Big Data is also helping design greener buildings by putting to work data collected about energy and water savings. Architects, designers, and building managers can now evaluate benchmark data to determine how a particular building compares to other green buildings. The EPA24’s Portfolio Manager is one software tool that is enabling this approach. The Portfolio Manager is an interactive energy management tool that allows owners, managers, and investors to track and assess energy and water usage across all of the buildings in a portfolio.25

Sefaira offers web-based software that leverages deep physics expertise to provide design analysis, knowledge management, and decision support capabilities. With the company’s26 software, users can measure and optimize the energy, water, carbon, and financial benefits of different design strategies.

Data-Driven Design

In studying the design approaches of many different companies and the ways in which data is used, what’s clear is that data is being used more and more to inform design. But it is also clear that design, and the disruption that comes from making big changes, still relies on intuition, whether at Apple, Facebook, or at your own company.

As Brent Dykes—evangelist of customer analytics at the web analytics company Adobe/Omniture and author of the blog AnalyticsHero—notes, creative and data are often seen as being at odds with each other. Designers frequently view data as a barrier to creativity, rather than as an enabler of better design.27

In one famous instance, Douglas Bowman, a designer at Google, left the company, citing its oppressive, data-driven approach to design. Bowman described an instance in which a team at Google couldn’t decide between two shades of blue, so they tested 41 shades between each blue to determine which one performed the best.

Yet Bowman, now Creative Director at Twitter, didn’t fault Google for its approach to design, which he describes as reducing “each decision to a simple logic problem,”28 given the billions of dollars of value at stake. But he did describe data as “a crutch for every decision, paralyzing the company and preventing it from making any design decisions.”

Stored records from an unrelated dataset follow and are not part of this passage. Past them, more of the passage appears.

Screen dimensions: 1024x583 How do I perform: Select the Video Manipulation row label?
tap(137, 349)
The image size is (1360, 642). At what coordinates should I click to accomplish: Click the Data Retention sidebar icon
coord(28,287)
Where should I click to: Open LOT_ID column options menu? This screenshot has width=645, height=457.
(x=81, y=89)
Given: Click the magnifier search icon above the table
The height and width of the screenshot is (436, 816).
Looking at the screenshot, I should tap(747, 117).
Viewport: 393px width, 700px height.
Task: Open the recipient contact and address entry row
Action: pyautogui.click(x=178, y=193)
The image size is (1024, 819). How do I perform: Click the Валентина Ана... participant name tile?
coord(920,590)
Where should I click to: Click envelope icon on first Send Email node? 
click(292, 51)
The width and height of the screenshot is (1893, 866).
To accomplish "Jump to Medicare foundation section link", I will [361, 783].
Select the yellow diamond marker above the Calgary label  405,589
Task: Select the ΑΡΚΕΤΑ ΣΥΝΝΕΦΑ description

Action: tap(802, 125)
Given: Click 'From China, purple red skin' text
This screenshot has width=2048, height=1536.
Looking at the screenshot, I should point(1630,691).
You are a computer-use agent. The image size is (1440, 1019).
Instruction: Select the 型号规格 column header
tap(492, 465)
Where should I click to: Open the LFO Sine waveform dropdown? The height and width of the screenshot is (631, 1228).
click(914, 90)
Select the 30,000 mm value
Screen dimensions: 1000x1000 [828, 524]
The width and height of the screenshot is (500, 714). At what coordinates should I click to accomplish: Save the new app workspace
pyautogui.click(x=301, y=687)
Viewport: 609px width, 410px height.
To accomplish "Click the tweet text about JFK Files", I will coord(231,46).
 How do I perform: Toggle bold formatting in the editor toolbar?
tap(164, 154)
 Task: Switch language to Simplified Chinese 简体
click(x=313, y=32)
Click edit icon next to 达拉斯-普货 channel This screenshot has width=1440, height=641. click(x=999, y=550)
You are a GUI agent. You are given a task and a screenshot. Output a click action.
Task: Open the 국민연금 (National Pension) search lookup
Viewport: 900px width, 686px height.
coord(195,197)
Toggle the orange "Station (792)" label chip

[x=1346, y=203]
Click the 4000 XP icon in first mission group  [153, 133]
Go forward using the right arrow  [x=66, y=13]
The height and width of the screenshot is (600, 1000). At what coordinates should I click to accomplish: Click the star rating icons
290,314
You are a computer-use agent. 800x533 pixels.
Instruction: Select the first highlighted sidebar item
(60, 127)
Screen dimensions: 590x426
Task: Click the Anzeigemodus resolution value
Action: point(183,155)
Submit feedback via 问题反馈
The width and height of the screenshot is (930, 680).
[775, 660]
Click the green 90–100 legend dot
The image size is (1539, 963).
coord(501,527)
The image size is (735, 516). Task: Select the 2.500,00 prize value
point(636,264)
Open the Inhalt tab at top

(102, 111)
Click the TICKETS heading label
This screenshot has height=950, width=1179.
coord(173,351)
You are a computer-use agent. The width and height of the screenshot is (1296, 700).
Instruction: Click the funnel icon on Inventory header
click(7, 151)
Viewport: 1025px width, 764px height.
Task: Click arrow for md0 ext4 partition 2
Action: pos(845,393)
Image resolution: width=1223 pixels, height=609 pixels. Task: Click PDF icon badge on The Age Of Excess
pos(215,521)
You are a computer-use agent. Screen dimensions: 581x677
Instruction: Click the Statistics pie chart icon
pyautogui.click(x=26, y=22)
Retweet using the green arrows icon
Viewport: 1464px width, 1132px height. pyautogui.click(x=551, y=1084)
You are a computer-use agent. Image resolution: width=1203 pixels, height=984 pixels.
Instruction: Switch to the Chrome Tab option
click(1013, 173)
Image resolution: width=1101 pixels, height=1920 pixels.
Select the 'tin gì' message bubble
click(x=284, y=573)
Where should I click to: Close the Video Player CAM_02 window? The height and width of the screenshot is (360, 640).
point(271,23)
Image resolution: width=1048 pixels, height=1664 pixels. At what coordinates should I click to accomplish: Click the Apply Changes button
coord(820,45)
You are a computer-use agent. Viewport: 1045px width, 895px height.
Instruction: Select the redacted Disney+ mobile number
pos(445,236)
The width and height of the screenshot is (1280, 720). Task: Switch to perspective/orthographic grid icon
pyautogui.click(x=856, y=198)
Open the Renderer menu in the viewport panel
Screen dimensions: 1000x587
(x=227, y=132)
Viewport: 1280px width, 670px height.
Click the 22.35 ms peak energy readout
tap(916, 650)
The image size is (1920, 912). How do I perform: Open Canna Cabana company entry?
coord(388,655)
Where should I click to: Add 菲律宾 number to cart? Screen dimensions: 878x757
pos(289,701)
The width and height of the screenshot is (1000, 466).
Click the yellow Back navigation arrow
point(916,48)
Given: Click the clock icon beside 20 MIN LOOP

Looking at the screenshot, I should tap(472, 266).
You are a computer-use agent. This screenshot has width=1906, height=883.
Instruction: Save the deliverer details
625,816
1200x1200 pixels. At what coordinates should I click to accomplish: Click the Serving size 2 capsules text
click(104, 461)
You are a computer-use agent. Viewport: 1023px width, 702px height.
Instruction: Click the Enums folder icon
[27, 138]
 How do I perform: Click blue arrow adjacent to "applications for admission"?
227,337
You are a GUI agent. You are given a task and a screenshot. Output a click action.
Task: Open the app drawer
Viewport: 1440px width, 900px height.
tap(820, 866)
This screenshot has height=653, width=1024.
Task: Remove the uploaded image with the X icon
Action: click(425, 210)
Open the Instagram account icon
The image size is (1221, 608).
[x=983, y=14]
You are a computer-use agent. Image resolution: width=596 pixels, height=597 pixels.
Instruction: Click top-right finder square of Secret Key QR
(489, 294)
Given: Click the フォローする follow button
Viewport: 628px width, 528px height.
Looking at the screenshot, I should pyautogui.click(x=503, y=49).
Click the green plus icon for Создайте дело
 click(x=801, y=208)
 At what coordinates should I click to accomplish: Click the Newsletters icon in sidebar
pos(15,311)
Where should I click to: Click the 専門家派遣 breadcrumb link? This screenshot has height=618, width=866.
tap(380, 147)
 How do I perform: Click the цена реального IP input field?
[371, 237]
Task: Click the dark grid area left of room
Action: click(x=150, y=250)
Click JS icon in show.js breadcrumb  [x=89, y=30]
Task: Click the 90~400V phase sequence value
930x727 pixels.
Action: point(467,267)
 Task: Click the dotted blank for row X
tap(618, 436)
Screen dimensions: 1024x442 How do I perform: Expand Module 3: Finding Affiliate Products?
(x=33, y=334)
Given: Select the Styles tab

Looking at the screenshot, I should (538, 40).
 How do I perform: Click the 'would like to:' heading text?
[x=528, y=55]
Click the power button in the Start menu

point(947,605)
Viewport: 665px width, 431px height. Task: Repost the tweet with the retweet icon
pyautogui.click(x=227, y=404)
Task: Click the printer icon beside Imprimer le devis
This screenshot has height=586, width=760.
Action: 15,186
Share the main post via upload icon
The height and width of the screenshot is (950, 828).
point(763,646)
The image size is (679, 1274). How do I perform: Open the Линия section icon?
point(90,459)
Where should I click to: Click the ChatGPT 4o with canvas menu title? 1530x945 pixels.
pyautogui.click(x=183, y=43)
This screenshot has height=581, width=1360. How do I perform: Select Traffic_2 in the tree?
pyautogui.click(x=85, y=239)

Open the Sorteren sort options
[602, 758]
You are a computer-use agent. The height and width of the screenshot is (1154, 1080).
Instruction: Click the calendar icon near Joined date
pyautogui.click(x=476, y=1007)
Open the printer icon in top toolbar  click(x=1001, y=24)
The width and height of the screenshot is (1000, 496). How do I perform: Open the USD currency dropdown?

In contrast, Dykes believes that the restrictions that data introduces increases creativity. Data can be incredibly helpful in determining whether a design change helps more people accomplish their tasks or results in higher conversions from trial to paid customers on a web site.

Data can help improve an existing design, but it can’t, as Facebook designer Adam Mosseri points out, present designers with a completely new design. It can improve a web site, but it can’t yet create a whole new site from scratch if that’s what is required. Put another way, when it comes to design, data may be more helpful in reaching a local maximum than a global one.

Data can also tell you when a design simply isn’t working. As serial ­entrepreneur and Stanford University lecturer Steve Blank once said to an entrepreneur who was getting his advice, “look at the data.” Blank was highlighting that the entrepreneur’s thesis simply wasn’t bearing out.

What’s also clear across many different areas of design, from games to cars to buildings, is that the process of design itself is changing. The cycle of creating a design and testing it is becoming a lot shorter due to the use of Big Data resources.

The process of getting data on an existing design and figuring out what’s wrong or how to incrementally improve it is also happening much faster, both online and offline. Low-cost data collection and computing resources are playing a big role in making the process of design, testing, and redesign a lot faster. That, in turn, is enabling people to have not only their designs, but the design processes themselves, informed by design.

Big Data in Better Web Site Design

As compelling as all that is, however, many of us will never get to design a smartphone, a car, or a building. But creating a web site is something nearly anyone can do. And millions of people do.

As of September 2014, there were more than one billion web sites online.29Web sites aren’t just the purview of big companies. Small business owners and individuals have built more than 50 million web sites using a free web site design tool called Wix.30

While web analytics—the tools used to track site visits, test whether one version of a web page works better than another, and measure conversions of visitors to customers—has come a long way in the last decade, in terms of becoming data-driven, web design itself has not progressed much in the same period of time, says Dykes.

Ironically, the web is one of the easiest forms of design to measure. Every page, button, and graphic can be instrumented. Designers and marketers can evaluate not just on-site design but the impact of advertising, other sites a user has visited, and numerous other off-site factors.

There are lots of web analytics tools available, but many of those tools require heavy analytics expertise or are primarily targeted at technologists, not marketers. Solutions like Adobe Test&Target (formerly Omniture Test&Target) and Google Analytics Content Experiments provide the ability to test different designs, but still require technical expertise. More recently introduced offerings, such as Optimizely, hold the promise of making, creating, and running site optimization tests—known as A/B tests for the way in which they evaluate two variants of the same design—a lot easier.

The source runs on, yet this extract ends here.